----- Text provided -----
First step: the right tools.
I like to research ahead of my purchases — especially when I am not sure exactly what I need. From my own research, I’ve compiled this quick dog clipper buying guide.
One quick search online, and the vast selection pops up with features, benefits and price ranges of available products.
Before purchasing clippers:
- Regardless of brand, choose a clipper kit specially designed for your dog’s breed (or the breed closest to it).
- Choose a unit that makes the least amount of noise.
- Select a comfortable weight and grip.
- If you prefer battery-operated, choose the longest battery life.
Two brands I recommend:
The Andis brand of pet clippers provides assorted options for blade sizes, voltage, amps and speeds. This company thinks of nearly everything, and even throws in a Euro plug with the deluxe 110-volt clipper kits. Andis proclaims to be the clipper choice of most veterinarians. Prices range from $150 to $300 for kits.
» Search for deals on Andis clippers (affiliate link)
----- Dataset content -----
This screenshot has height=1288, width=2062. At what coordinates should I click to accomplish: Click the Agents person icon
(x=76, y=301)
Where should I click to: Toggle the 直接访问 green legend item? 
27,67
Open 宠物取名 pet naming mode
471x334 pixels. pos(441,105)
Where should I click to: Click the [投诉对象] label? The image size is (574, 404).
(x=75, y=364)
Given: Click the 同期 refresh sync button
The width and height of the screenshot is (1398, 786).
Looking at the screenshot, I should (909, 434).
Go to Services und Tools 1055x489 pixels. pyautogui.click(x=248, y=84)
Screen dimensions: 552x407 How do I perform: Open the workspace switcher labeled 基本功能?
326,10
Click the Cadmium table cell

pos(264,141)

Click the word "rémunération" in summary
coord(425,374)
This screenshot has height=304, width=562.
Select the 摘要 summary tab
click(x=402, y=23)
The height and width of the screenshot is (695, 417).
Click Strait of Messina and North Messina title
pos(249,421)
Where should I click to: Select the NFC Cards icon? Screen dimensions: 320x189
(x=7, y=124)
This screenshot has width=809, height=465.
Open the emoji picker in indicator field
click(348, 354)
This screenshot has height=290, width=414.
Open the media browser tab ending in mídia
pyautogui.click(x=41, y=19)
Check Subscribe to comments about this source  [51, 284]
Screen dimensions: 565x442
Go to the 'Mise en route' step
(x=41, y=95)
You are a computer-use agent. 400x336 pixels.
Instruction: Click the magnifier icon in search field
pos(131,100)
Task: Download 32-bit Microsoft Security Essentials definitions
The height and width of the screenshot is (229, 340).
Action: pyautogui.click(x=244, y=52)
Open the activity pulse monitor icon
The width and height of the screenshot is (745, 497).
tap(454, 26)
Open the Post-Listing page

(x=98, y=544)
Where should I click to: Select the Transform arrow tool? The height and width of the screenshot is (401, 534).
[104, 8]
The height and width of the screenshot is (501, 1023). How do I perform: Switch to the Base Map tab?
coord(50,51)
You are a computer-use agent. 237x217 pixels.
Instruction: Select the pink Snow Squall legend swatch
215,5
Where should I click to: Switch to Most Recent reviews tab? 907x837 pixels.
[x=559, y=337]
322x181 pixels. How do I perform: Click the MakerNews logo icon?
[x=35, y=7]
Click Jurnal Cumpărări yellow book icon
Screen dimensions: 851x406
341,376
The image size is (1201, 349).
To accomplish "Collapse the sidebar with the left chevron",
-----
» Task objective:
Can you return the dog clipper buying guide from above word for word, in full and without the entries?

» Completed exercise:
First step: the right tools.
I like to research ahead of my purchases — especially when I am not sure exactly what I need. From my own research, I’ve compiled this quick dog clipper buying guide.
One quick search online, and the vast selection pops up with features, benefits and price ranges of available products.
Before purchasing clippers:
- Regardless of brand, choose a clipper kit specially designed for your dog’s breed (or the breed closest to it).
- Choose a unit that makes the least amount of noise.
- Select a comfortable weight and grip.
- If you prefer battery-operated, choose the longest battery life.
Two brands I recommend:
The Andis brand of pet clippers provides assorted options for blade sizes, voltage, amps and speeds. This company thinks of nearly everything, and even throws in a Euro plug with the deluxe 110-volt clipper kits. Andis proclaims to be the clipper choice of most veterinarians. Prices range from $150 to $300 for kits.
» Search for deals on Andis clippers (affiliate link)